I want to add a garden gate, and in thinking about design ideas I wondered, yet again, if I could use the name of the house in some way – ‘Monk Frith’ .
While we all understand ‘monk’ the internet tells me that the Greek monos meant ‘alone’, or ‘solitary man’.
‘Frith’ is apparently derived from Old English friðu, which is related to the Dutch vrede. ‘…Frith is inextricably related to the state of kinship, which is perhaps the strongest indicator of frith. In this respect, the word can be coterminous with another significant Anglo-Saxon root-word, sib (from which the word ‘sibling’ is derived) – indeed the two are frequently interchanged. In this context, frith goes further than expressing blood ties, and encompasses all the concomitant benefits and duties which kinship engenders…’.

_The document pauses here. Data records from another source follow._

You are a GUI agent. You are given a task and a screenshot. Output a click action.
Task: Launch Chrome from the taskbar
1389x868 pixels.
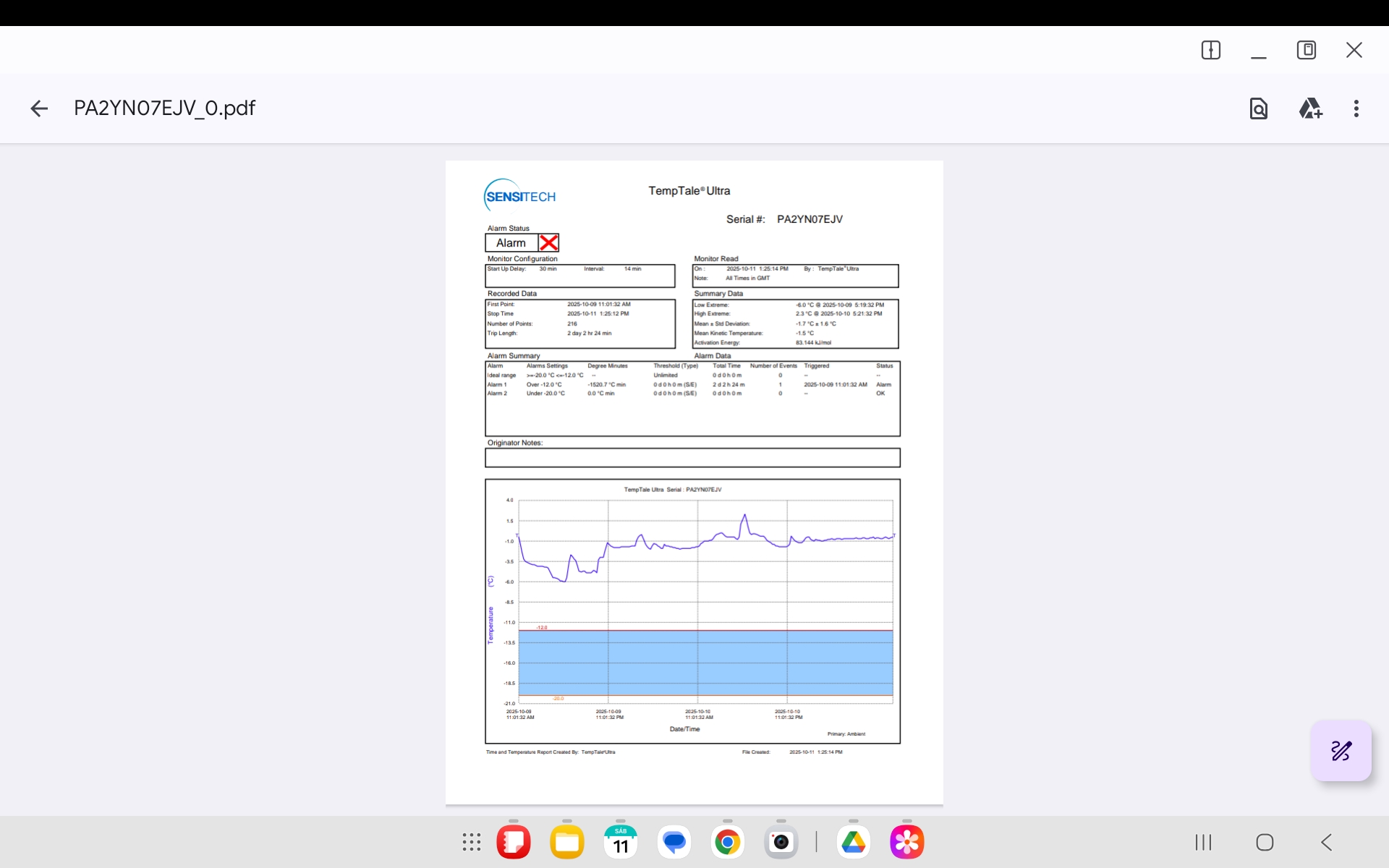pyautogui.click(x=728, y=842)
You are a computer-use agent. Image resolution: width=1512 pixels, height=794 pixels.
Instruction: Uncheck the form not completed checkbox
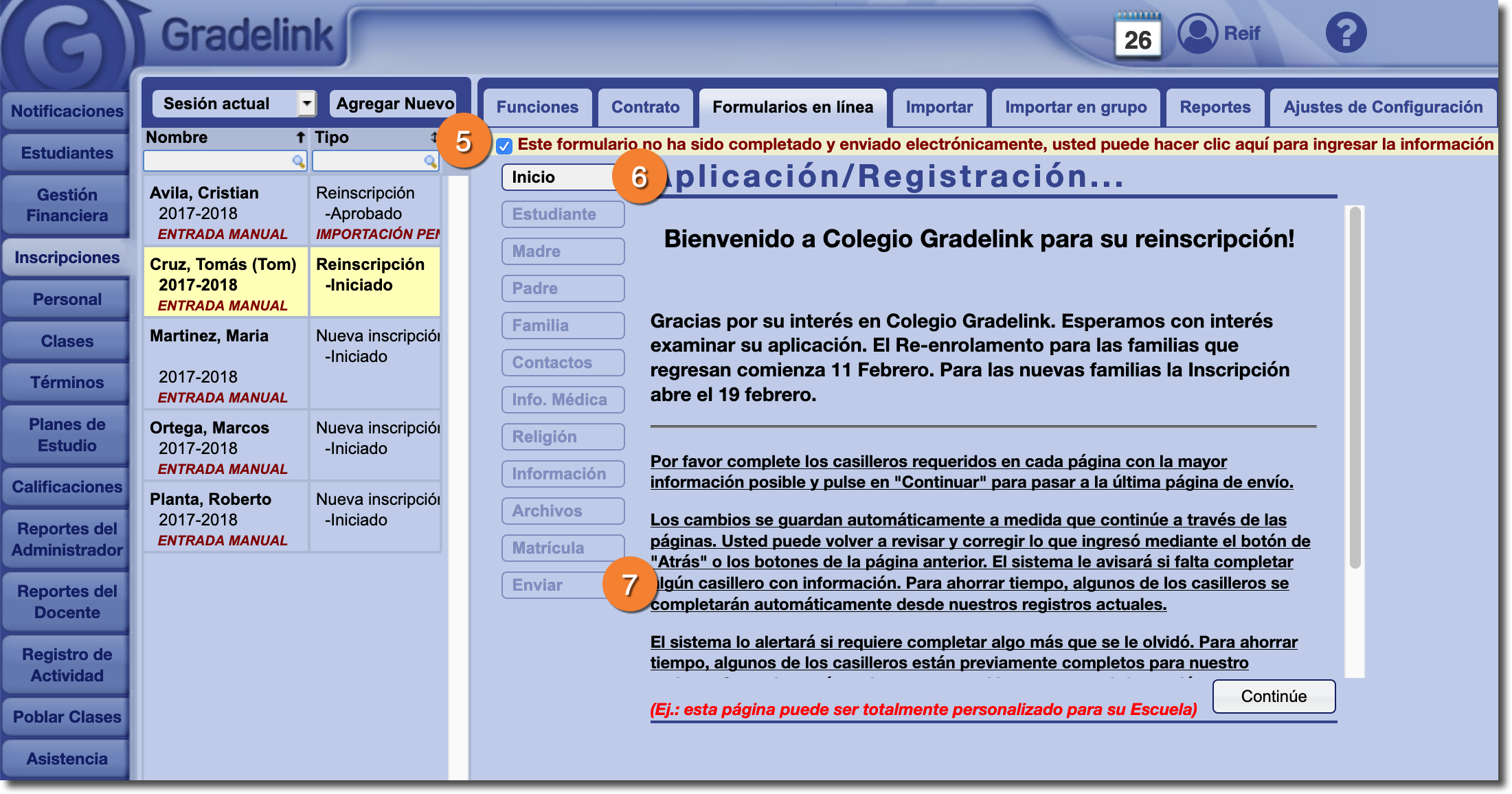(x=504, y=146)

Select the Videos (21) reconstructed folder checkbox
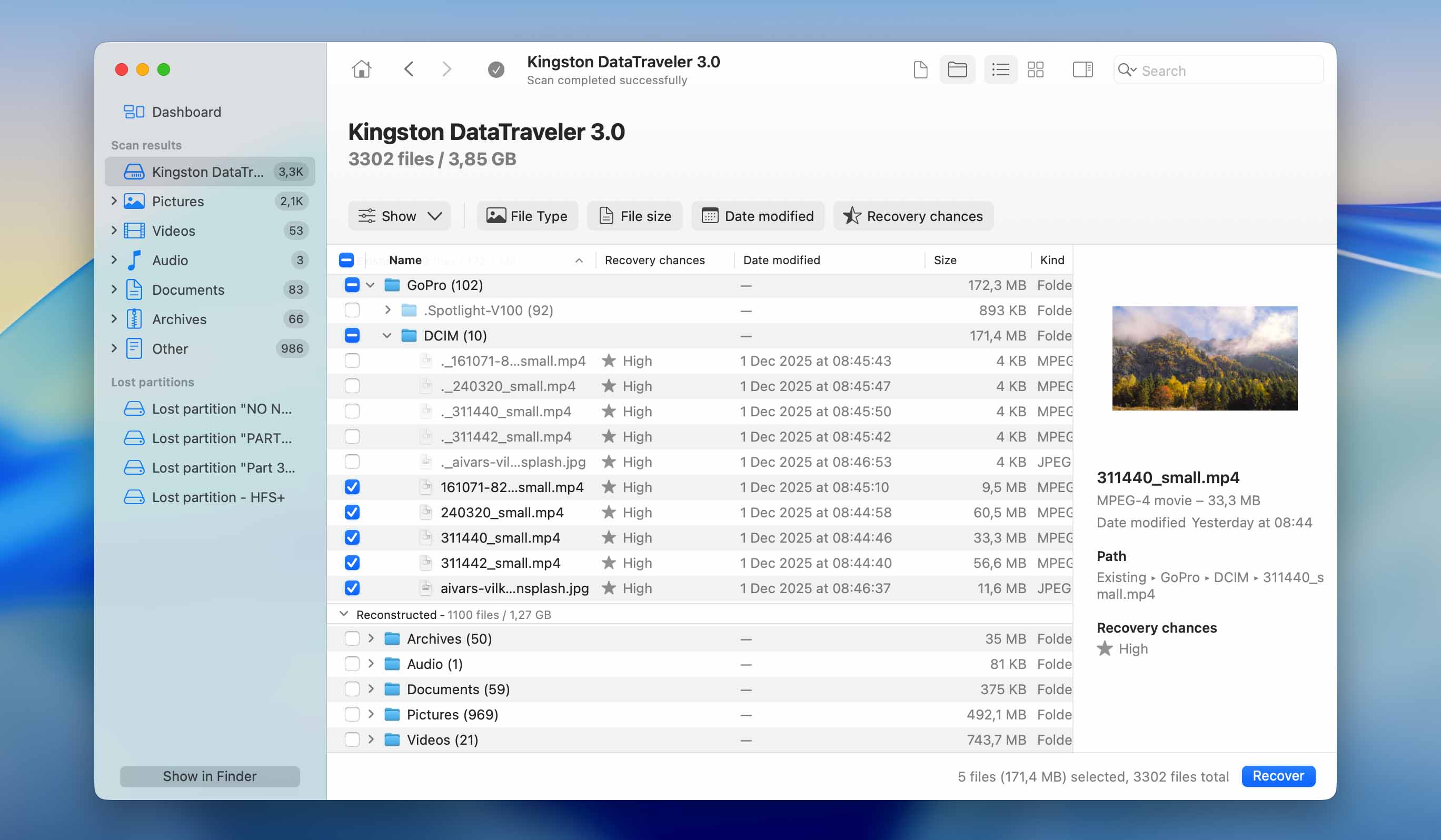[x=352, y=739]
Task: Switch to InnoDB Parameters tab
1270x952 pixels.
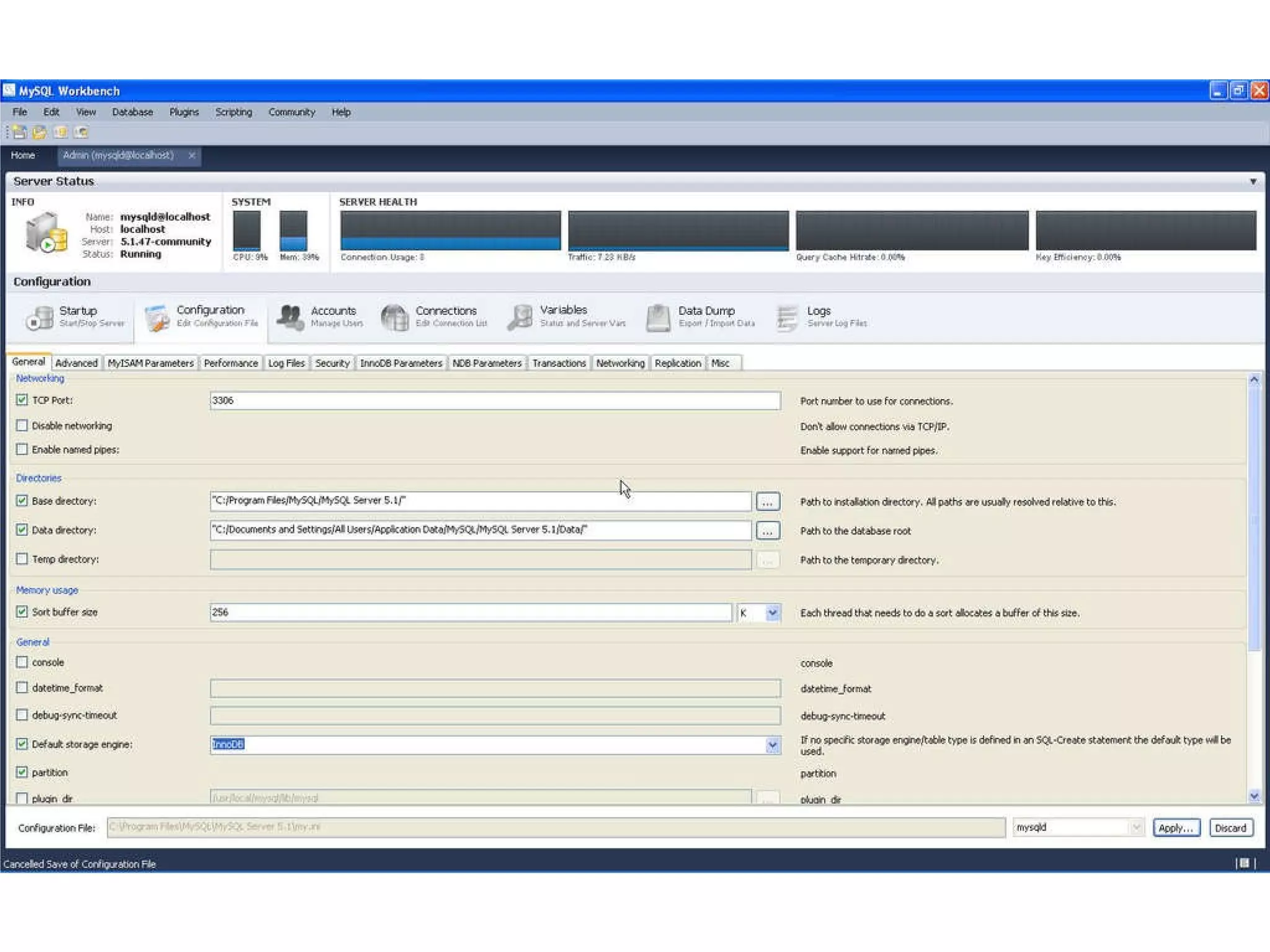Action: click(x=401, y=363)
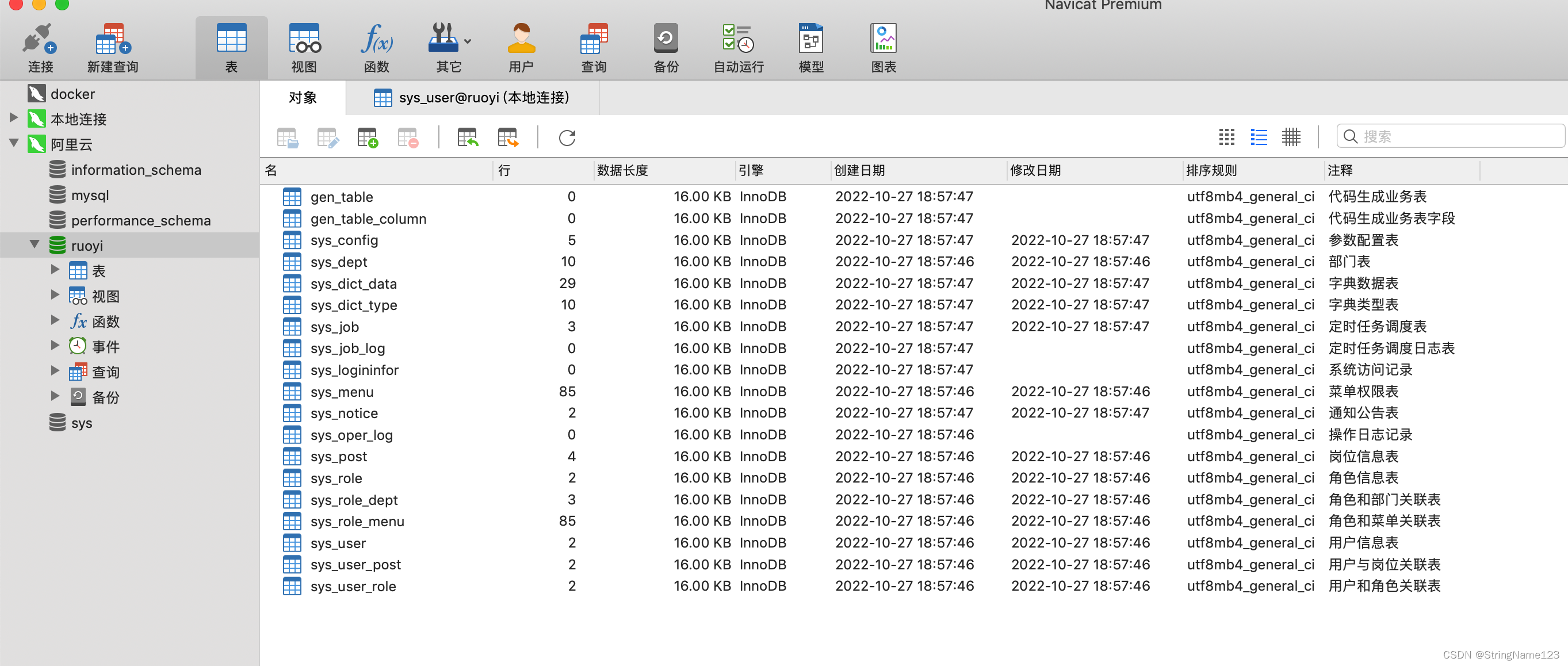This screenshot has height=666, width=1568.
Task: Click the refresh icon in object toolbar
Action: coord(567,137)
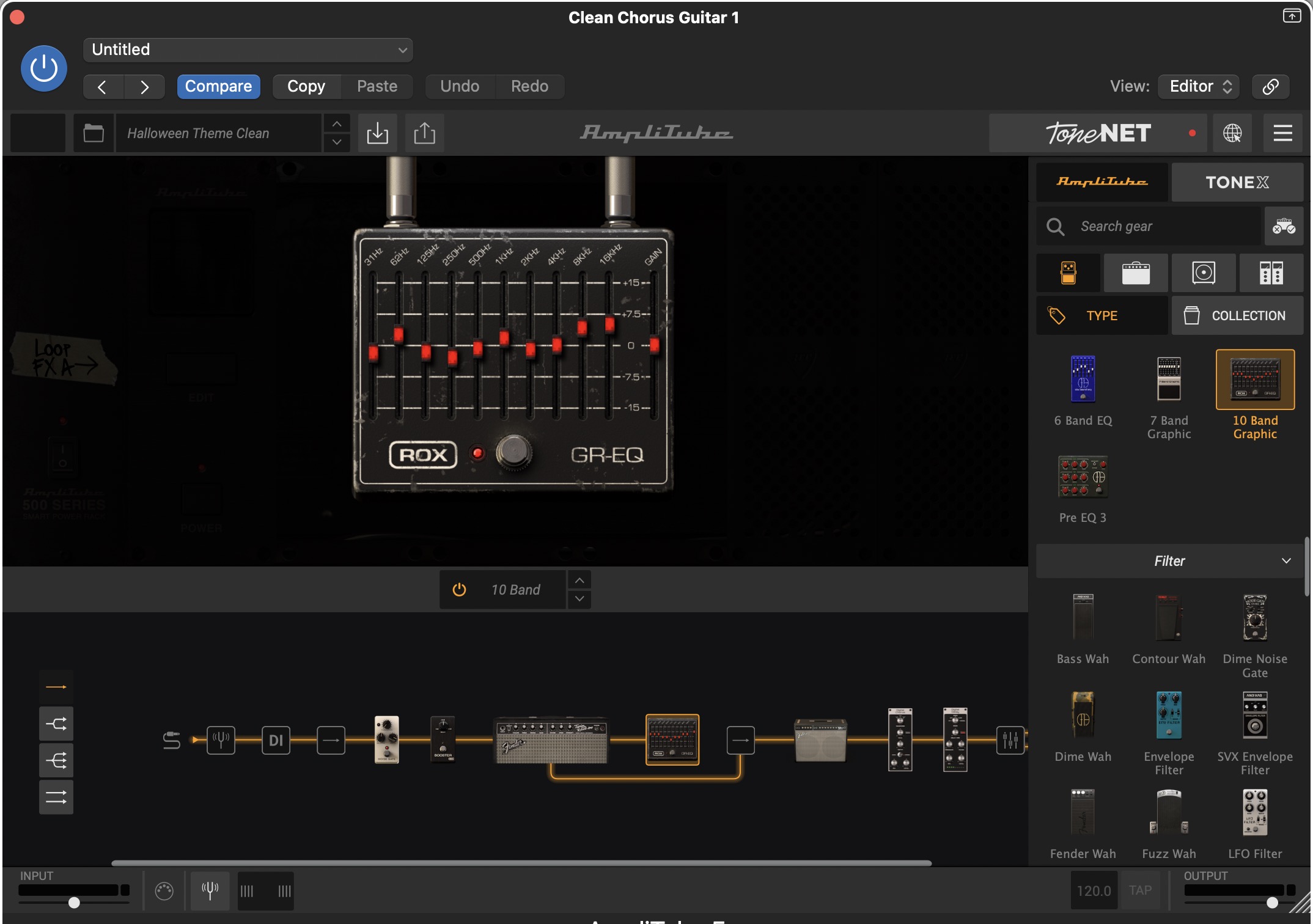This screenshot has height=924, width=1313.
Task: Click the INPUT level slider knob
Action: 74,903
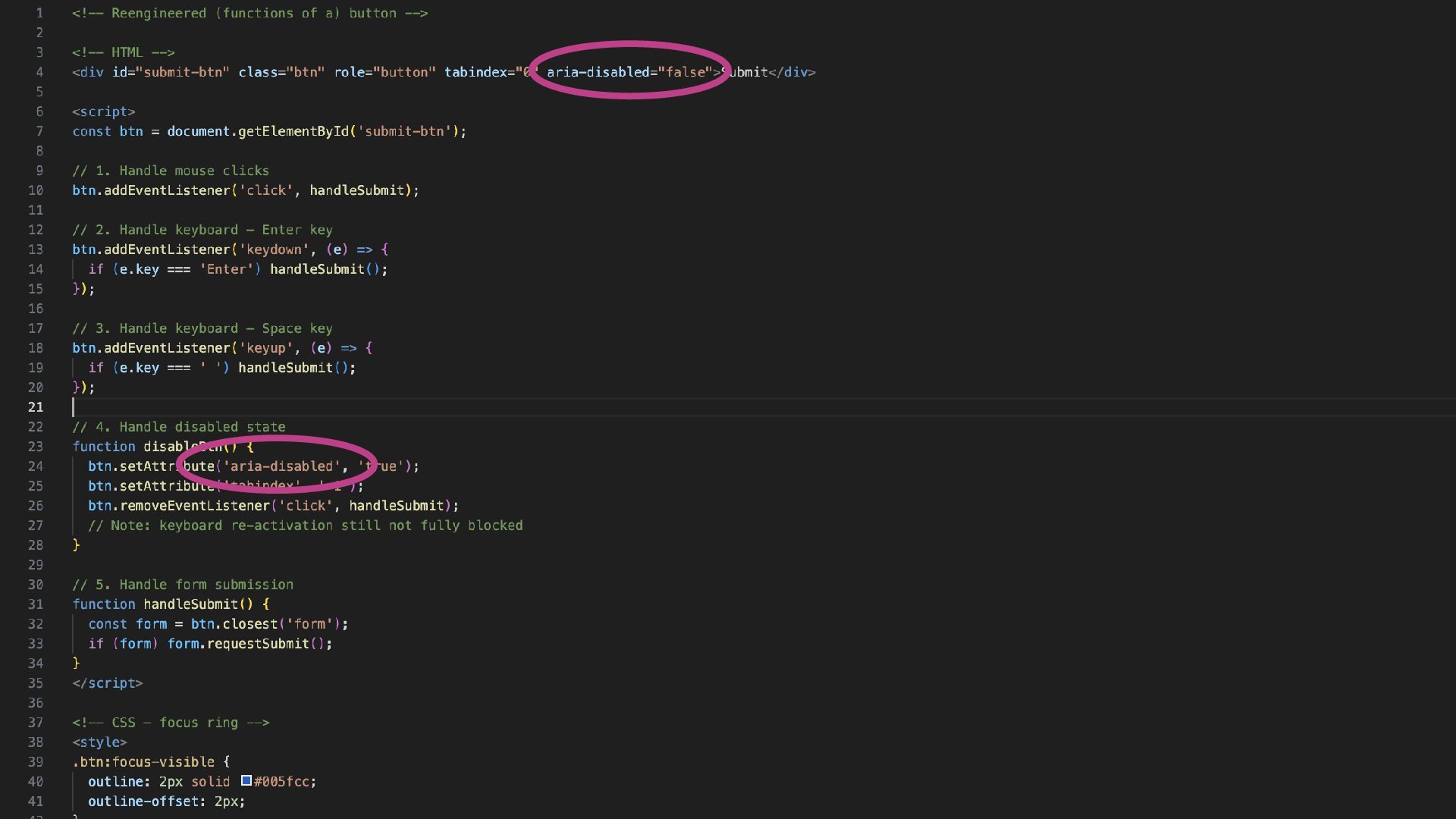Click the .btn:focus-visible selector
The image size is (1456, 819).
143,762
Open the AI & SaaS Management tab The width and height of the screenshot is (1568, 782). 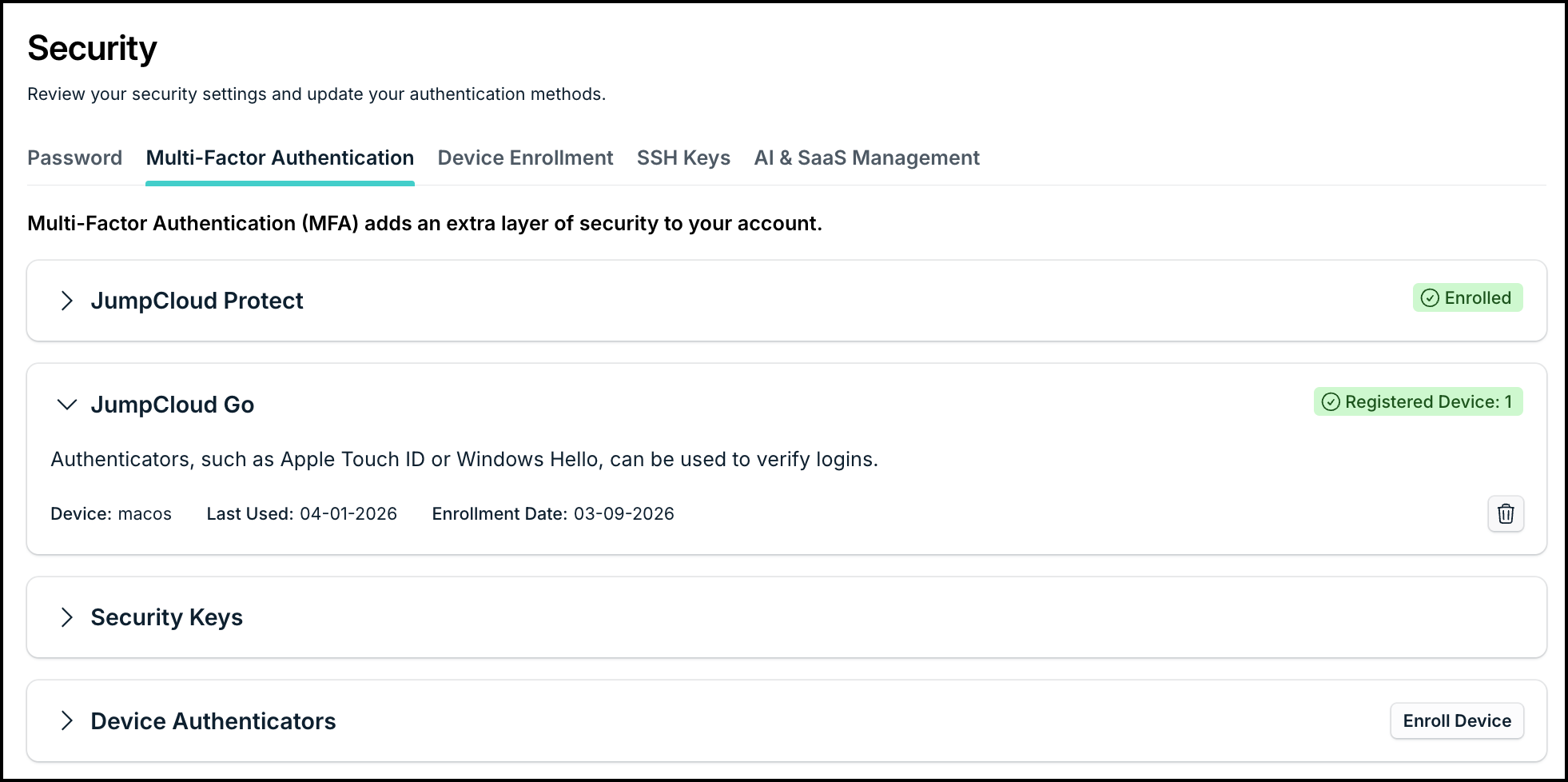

And this interesting article goes on to say: ‘..The main point to be made here is that the frithstead or frithyard was not only intended to be a place where peace was enforced. It was also a reminder and a commitment to the fact that Heathen folk are in a relationship with their deities and friendly spirits: a relationship of frith, that involves trust, respect, mutual benefit, and mutual obligations, including but not limited to behaving in a peaceful manner toward one another…In essence, frith is not an absence, but a presence. It is not the absence of strife; rather it fills the spaces between people with something that is stronger and more important, more meaningful, than strife. That “something” that fills in the spaces is frith: a closely woven relationship with a distinctive pattern to it. If frith were merely an absence of strife, we could not speak of frithweaving: how does one weave a vacuum? One weaves a fabric, filling empty space with substance, pattern, and tensile strength that is created by the interweaving of many threads into a strong whole…’.
It is an unusual name for a house, however. Was there a monastery in the area? There is an ‘Abbey Farm’ nearby, but the nearest abbeys were in Dunwich and Leiston. I need to dig further!